TEXT BLOCK:

A few weeks ago I heard a sermon entitled, “Love is Patient,” and ever since God has been showing me exactly how impatient I am.
Before this sermon, I thought of myself as a relatively patient person, but now everytime I am impatient, God gently whispers to my heart, “Love is patient.” It has been a very convicting three weeks. And although it is never fun to see my sin under a microscope, it has been a good reminder of my need for Jesus in my life. This morning I was rereading a passage that I had read with my hubby a few weeks ago. It is from I Timothy 1.
12 I thank Christ Jesus our Lord, who has given me strength, that he considered me faithful, appointing me to his service. 13 Even though I was once a blasphemer and a persecutor and a violent man, I was shown mercy because I acted in ignorance and unbelief. 14 The grace of our Lord was poured out on me abundantly, along with the faith and love that are in Christ Jesus.

DATA EXCERPTS:
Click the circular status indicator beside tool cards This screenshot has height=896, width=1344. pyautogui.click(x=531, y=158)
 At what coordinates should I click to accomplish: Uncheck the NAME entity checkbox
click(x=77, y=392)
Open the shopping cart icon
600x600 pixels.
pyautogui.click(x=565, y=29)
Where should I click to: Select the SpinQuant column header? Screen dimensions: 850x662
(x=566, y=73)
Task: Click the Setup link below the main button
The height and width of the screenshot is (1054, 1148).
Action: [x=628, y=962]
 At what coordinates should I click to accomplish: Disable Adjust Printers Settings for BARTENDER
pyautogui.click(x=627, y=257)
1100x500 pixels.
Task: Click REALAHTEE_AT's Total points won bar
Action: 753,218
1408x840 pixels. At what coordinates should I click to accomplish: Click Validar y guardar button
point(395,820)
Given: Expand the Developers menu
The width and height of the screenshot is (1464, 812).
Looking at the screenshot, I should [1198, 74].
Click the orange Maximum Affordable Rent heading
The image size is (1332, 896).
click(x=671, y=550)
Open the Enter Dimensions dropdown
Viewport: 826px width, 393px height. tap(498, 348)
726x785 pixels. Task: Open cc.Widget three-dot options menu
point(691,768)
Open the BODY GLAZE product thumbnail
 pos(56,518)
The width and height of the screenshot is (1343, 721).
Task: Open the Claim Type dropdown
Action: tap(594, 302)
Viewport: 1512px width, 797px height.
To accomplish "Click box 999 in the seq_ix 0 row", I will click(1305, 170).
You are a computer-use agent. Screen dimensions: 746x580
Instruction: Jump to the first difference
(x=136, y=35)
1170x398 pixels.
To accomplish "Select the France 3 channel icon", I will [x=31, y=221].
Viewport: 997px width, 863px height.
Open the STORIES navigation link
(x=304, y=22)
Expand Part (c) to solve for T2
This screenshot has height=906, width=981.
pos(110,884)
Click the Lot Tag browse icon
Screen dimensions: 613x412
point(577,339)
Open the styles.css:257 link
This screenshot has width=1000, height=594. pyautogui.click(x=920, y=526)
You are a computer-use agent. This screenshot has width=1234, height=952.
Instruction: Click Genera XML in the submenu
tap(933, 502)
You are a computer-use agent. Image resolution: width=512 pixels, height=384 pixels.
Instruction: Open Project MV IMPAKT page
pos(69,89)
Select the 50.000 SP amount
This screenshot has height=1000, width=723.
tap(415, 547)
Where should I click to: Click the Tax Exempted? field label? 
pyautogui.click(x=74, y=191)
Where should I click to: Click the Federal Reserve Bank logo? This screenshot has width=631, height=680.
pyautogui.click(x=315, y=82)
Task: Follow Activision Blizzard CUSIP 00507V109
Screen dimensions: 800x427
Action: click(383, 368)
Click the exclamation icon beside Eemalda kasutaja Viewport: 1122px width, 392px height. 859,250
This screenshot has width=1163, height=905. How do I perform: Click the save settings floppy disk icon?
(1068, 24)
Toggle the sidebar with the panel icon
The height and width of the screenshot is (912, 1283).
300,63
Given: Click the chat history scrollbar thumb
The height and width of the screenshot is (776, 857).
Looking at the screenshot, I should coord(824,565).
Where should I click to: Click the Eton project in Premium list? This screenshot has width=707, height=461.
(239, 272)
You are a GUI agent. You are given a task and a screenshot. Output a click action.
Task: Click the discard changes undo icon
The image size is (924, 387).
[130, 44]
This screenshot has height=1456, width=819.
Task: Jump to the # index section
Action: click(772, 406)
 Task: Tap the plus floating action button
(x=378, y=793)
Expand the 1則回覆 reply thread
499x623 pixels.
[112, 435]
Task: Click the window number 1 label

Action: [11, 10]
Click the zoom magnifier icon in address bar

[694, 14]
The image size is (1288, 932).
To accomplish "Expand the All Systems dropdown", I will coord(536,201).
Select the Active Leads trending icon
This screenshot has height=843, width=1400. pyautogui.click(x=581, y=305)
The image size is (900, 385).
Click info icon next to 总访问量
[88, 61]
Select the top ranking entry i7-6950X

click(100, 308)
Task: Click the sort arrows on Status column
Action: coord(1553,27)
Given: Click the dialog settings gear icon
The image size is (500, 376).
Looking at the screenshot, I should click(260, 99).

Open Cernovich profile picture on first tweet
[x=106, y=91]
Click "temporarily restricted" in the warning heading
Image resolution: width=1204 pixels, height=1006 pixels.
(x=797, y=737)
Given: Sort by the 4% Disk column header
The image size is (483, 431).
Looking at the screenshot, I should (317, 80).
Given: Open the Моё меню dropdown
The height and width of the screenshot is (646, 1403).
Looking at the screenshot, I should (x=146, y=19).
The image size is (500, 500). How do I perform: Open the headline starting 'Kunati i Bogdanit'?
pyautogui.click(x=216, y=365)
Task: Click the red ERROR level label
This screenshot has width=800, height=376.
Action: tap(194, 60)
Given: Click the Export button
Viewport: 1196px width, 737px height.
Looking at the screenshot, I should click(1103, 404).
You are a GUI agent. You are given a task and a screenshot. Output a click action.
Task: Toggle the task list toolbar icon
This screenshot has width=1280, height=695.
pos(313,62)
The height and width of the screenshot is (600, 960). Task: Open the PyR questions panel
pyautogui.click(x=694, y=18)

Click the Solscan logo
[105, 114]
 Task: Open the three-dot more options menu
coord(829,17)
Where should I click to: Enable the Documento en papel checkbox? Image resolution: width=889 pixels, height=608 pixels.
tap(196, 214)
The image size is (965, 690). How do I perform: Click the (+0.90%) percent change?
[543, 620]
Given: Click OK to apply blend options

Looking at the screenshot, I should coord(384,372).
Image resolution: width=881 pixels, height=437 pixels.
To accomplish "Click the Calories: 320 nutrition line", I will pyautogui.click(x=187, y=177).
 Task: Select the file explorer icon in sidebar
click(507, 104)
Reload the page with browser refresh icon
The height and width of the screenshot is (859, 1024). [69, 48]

ABOUT THIS TASK:
Copy out the text about learning patience word for word, starting at "Before this sermon, I" and ending at "in Christ Jesus.". The lines come from a different source than the text.

ANSWER TO THIS TASK:
Before this sermon, I thought of myself as a relatively patient person, but now everytime I am impatient, God gently whispers to my heart, “Love is patient.” It has been a very convicting three weeks. And although it is never fun to see my sin under a microscope, it has been a good reminder of my need for Jesus in my life. This morning I was rereading a passage that I had read with my hubby a few weeks ago. It is from I Timothy 1.
12 I thank Christ Jesus our Lord, who has given me strength, that he considered me faithful, appointing me to his service. 13 Even though I was once a blasphemer and a persecutor and a violent man, I was shown mercy because I acted in ignorance and unbelief. 14 The grace of our Lord was poured out on me abundantly, along with the faith and love that are in Christ Jesus.